Полковник сделал глубокий вдох. Потом заговорил снова, быстро, почти с презрением:
– Есть опасения, что приказ не встретит в рядах остающихся должного энтузиазма. В связи с этим рекомендуется распространить информацию о том, что… что с запада к нам на выручку идет тысяча немецких танков, что они уже выезжают на Донскую дорогу и что до их появления позицию надо удерживать любой ценой. Окрыленные надеждой солдаты будут отчаянно сражаться, а мы тем временем совершим в другом месте прорыв из окружения.
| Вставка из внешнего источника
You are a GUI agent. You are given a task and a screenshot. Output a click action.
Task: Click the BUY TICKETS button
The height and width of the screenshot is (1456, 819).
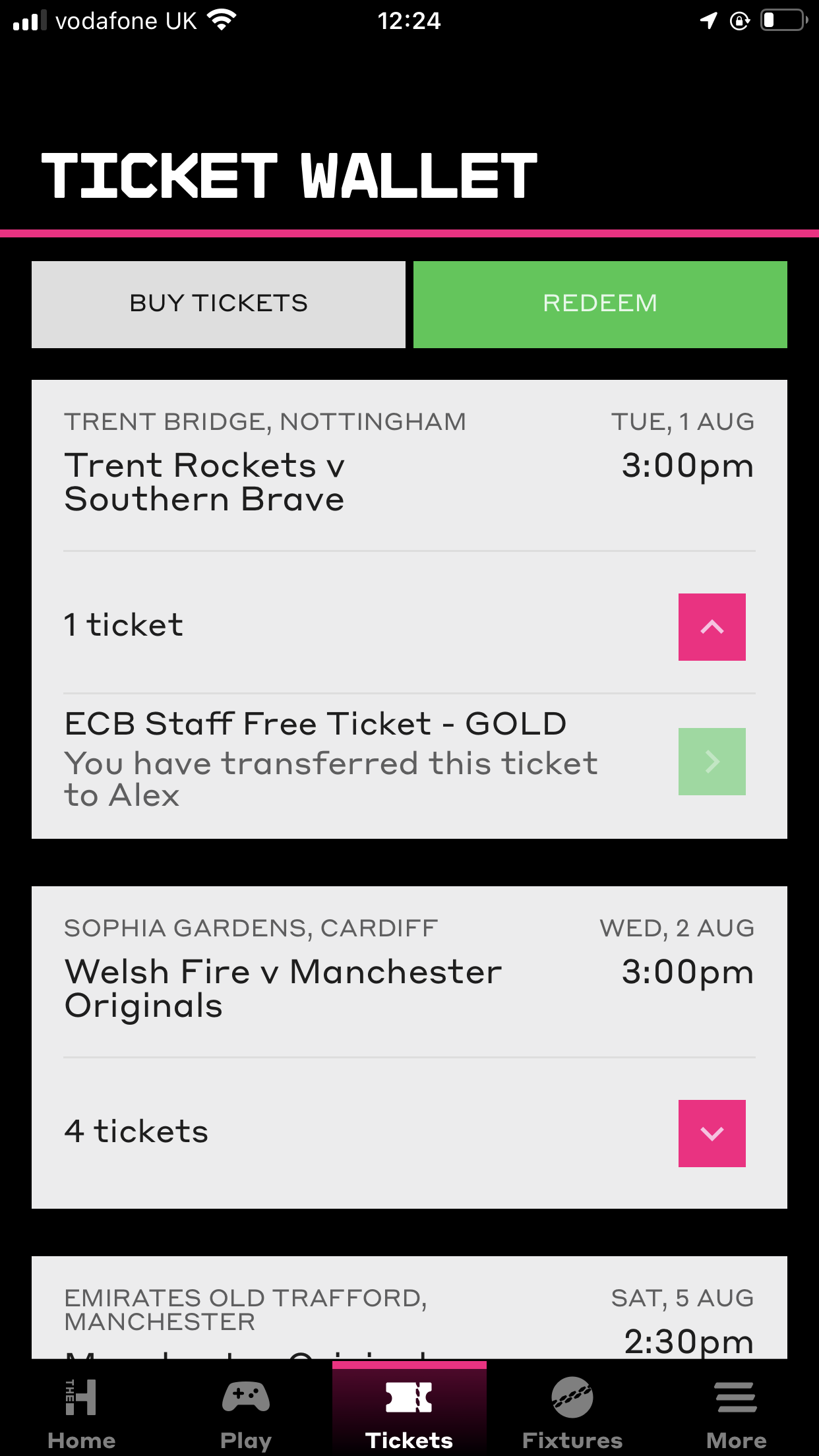[218, 305]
Воцарилась тишина, нарушаемая только неутомимым тиканьем карманного будильника на столе. Полковник Штеффен несколько раз судорожно глотнул воздух, но, взглянув на застывшие лица офицеров, поспешил отогнать неприятные мысли. Среди присутствующих началось движение, и вперед протиснулся молодой майор, бравший слово ранее. Он отступил ото всех на два шага, вытянулся в струнку и вскинул руку для доклада. Голос его рассек воздух, как меч.
– Господин полковник, от имени вверенного мне полка заявляю, что в войсках данный… данный “план” не встретит понимания.
Стена молчания рухнула. Со всех сторон раздались крики: одни одобряли, другие на чем свет ругали.
– Очень верно сказано! Так точно, тут и обсуждать нечего! В конце концов, всему есть предел! Позор!
Низкорослый майор артиллерии тоже приободрился:
– Я вот думаю, отличное это дело, план. Несчастные парни изнывают от тоски, а тут им такой подарочек – самый взаправдашний воздушный замок, в котором даже лавровый венок победителя имеется, чудесная, понимаешь, идея!
Одним жестом руки полковник фон Герман прервал нарастающий поток красноречия.
– Довольно, Майер, – отрезал он. – Вы выразились достаточно ясно… А что вы скажете, Штеффен?
Колючий взгляд полковника кружил по блиндажу. И упирался в ледяную стену.
– Если людей нечем обнадежить… Сказать хотя бы… – Штеффен все медлил и медлил с ответом. На помощь никто не приходил. Наконец он сдался: – Героический уход представляется мне весьма сомнительным, весьма сомнительным. Не думаю, что он найдет отклик в войсках.
– Другие мнения есть? – спросил фон Герман, подводя итоги. Никто не вызывался. Полковник выдохнул, черты его лица разгладились. – В таком случае благодарю вас, господа, – произнес он уже не так официально. – Другого я не ожидал. Помирать, так с музыкой, как подобает солдату, пока это еще в нашей воле.
Он попрощался с офицерами, лично пожав каждому руку. Последним подошел капитан, из свиты адъютантов.
– Позвольте только один вопрос, господин полковник. План, изложенный вами, родился в штаб-квартире фюрера?